Netia wins tender for UMTS frequency but loses GSM bid

Netia, the top alternative telecoms group in Poland, succeeded in clinching the tender for an extra UMTS frequency after submitting an offer worth 344m zlotys over the minimum price of 1.05m zlotys and beating two other candidates, Qiana Investments and PTK Centertel, the country's telecoms-market watchdog, URTiP announced recently, Interfax News Agency reported.
Only 5 bidders made offers in the tender for the UMTS frequencies - the 3 existing mobile operators PTC, Centertel and Polkomtel (which already own UMTS frequencies), along with Netia and Qiana Investments (part of Hong Kong's Hutchinson group). In an additional tender for an extra GSM 1800 frequency there were no winners as the 2 shortlisted bidders, Netia and PTK Centertel, failed to collect the required qualification points. The result is a strange one as Netia is left facing the question if a mobile-telephony service is commercially viable on the basis of only UMTS without GSM.
The 3 Polish mobile telecommunications operators already have UMTS frequencies but, by winning the UMTS tender a fourth Poland-based mobile operator may have been created in Netia, even though analysts had commented that this was unlikely as the tender criteria did not favour smaller players nor is the market itself attractive enough for additional global players.
Poland currently has 3 mobile operators, indirectly controlled by large global operators. They have invested heavily in infrastructure and brand-building, making entry for any new operator an expensive affair. Thus, even though further growth is expected on Poland's mobile market, it will not be lucrative enough for a new entrant given the tender's restrictions on key-operated elements which limit potential revenue and increase set-up costs dramatically.
A few of the world's largest mobile operators - with their deep pockets and established brands - are already indirectly present on the Polish market, making market entry even more difficult, Interfax said.
France Telecom, owner of Orange, currently controls Polish telecoms giant TPSA and its mobile wing Centertel, whose brand name is to be changed to Orange.
The world's largest mobile operator, Vodafone, holds a stake in Poland's number three, Polkomtel, and has expressed an interest in increasing its involvement.
Deutsche Telekom is currently fighting for control of Poland's leader, PTC. The 3 mobile operators which purchased UMTS licences in 2002 have to have 20% coverage in Poland with UMTS services by the end of 2007.

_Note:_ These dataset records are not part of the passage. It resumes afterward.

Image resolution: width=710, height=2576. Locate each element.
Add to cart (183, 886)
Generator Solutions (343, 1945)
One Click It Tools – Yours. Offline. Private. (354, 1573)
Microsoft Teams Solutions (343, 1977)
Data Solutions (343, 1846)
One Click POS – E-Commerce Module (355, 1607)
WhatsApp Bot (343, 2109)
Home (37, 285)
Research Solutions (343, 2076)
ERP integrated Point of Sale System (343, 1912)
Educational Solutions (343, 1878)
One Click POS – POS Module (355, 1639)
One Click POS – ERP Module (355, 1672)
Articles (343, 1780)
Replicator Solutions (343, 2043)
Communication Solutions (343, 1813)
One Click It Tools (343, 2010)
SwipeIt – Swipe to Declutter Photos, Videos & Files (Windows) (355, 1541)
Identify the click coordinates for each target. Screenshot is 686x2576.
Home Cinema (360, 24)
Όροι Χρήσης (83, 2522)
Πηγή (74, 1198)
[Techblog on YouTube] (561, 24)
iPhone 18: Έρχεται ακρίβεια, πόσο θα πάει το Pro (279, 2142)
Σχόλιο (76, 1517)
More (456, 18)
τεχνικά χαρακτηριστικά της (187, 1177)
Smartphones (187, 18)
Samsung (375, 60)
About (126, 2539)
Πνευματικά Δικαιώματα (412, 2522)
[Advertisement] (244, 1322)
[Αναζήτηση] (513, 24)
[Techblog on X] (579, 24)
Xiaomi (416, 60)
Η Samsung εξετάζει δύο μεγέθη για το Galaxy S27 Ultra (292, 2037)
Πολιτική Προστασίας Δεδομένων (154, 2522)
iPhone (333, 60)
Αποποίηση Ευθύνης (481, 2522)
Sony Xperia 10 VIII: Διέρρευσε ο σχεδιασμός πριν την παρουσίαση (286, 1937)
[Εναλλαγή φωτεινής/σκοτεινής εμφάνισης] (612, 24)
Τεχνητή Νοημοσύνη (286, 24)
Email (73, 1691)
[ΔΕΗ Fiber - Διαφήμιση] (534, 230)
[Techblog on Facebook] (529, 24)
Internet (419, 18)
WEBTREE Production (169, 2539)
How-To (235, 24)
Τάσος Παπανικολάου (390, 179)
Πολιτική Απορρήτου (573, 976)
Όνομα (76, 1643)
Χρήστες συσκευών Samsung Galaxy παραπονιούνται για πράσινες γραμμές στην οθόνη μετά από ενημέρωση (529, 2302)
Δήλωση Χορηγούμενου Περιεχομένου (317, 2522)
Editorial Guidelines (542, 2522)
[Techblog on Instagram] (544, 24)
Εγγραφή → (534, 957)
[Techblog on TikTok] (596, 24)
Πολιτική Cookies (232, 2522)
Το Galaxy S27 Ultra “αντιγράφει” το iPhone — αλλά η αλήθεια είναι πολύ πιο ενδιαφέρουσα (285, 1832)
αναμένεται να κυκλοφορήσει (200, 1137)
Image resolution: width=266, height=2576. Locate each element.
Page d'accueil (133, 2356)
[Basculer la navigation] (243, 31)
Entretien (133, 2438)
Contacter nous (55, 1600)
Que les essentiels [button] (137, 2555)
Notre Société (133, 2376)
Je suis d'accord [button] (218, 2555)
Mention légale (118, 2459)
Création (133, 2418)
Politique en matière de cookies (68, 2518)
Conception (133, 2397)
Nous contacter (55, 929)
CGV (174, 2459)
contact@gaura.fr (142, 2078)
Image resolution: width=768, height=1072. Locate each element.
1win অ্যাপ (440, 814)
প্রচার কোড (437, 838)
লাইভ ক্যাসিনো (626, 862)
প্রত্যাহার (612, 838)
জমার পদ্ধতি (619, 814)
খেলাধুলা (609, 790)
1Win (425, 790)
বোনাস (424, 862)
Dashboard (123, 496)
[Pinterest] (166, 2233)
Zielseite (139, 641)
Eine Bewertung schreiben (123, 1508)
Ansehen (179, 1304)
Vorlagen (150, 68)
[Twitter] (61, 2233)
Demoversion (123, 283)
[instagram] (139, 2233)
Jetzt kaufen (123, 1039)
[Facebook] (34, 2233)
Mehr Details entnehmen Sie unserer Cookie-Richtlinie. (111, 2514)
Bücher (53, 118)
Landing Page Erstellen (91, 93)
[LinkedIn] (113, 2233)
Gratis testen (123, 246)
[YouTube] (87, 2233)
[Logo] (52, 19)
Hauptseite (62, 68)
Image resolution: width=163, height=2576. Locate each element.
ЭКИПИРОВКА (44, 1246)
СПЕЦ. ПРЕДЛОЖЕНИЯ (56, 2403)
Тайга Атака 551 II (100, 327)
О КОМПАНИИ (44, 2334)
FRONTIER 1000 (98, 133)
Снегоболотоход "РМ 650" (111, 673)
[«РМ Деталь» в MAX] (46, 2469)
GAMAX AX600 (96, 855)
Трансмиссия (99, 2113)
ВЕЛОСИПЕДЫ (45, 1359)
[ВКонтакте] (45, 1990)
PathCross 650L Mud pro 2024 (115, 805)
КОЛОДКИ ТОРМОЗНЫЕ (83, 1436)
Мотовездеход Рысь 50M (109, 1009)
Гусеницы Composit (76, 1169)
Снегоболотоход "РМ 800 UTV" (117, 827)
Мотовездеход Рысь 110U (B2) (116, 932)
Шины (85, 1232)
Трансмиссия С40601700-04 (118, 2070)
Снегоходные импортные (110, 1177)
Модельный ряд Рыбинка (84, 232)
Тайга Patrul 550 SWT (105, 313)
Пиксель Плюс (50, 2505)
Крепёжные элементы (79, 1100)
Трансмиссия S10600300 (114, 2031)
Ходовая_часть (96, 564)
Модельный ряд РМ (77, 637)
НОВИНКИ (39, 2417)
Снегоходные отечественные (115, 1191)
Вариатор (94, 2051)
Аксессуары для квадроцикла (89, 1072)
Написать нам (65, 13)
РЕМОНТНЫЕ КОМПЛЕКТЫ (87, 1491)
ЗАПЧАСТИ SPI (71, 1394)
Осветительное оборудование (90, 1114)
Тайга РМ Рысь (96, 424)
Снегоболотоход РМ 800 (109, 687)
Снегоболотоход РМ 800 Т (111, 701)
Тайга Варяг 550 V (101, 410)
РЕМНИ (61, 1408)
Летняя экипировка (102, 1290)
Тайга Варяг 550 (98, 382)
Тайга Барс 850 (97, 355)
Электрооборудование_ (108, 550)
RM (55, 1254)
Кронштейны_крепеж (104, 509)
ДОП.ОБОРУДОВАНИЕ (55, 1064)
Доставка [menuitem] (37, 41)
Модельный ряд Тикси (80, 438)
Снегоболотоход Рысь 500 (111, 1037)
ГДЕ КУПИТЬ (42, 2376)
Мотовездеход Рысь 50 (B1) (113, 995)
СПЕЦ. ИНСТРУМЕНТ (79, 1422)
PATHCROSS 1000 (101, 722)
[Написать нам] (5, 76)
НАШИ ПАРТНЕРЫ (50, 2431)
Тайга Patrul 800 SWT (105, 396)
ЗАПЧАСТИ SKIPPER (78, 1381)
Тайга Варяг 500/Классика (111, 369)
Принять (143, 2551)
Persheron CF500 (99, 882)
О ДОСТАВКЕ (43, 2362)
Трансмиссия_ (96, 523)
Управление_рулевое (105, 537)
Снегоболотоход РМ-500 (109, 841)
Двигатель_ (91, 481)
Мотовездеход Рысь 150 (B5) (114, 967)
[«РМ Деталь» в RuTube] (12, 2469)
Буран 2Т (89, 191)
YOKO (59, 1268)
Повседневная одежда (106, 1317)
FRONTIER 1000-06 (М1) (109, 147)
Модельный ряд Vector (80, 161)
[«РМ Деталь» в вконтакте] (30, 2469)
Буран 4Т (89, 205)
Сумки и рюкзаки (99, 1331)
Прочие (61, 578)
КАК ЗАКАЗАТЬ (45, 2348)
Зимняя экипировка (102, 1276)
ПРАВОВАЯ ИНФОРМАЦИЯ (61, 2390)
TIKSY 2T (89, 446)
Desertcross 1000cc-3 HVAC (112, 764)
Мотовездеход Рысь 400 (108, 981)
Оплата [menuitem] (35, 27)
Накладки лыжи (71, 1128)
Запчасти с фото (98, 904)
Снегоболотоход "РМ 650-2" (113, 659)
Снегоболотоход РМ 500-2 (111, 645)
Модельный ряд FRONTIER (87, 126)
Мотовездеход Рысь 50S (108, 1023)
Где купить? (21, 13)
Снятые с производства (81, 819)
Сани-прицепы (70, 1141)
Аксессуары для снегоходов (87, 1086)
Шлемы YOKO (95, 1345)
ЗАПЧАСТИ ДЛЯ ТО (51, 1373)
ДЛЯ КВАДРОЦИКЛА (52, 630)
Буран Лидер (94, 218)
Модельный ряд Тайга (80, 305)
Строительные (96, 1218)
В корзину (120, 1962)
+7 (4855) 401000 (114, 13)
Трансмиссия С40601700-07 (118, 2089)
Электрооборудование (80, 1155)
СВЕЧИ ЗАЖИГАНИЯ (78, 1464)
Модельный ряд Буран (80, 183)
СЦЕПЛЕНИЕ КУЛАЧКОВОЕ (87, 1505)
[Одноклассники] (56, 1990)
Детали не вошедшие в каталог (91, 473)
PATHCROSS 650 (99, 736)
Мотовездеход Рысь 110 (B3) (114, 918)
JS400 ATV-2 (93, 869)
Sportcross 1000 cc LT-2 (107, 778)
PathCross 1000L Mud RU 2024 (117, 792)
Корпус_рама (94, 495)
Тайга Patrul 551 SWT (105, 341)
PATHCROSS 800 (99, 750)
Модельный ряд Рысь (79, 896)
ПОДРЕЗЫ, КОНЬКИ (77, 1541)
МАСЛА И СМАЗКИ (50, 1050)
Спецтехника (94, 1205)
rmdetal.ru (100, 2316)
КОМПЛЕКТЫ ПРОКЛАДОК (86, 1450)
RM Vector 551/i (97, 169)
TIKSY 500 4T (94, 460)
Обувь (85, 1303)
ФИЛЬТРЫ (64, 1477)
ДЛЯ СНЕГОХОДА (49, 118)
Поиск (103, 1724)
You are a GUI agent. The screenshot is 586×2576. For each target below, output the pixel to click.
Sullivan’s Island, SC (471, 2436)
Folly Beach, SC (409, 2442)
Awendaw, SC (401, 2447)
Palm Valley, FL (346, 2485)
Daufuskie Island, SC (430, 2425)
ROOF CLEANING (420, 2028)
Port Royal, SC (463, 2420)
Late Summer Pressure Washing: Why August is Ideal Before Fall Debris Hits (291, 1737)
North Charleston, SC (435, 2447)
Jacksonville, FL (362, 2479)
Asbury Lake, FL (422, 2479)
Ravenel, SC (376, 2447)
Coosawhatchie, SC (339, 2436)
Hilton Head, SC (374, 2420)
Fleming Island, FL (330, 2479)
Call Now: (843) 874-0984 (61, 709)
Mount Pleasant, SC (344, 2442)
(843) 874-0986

Hutchison bids for UMTS licence

Hutchison Whampoa Ltd said it would make a bid for third-generation Universal Mobile Telecommunication System (UMTS) spectrum in Poland, Polish radio reported recently.
A Hutchison spokeswoman confirmed on May 27th that Qiana Investment, one of five bidders for the extra UMYS spectrum, is bidding on behalf of the conglomerate. Hutchison said Poland offers synergies with the company's existing 3G businesses in Europe. It said among the attractions of the Polish market are potential demand for value-added services, such as data usage, and strong economic growth. Other bidders for the spectrum include incumbent operators Polska Telefonia Cyfrowa (PTC.YY), Polkomtel (PKT.YY) and Centertel, a mobile unit of Telekomunikaja Polska SA (TPS.WA).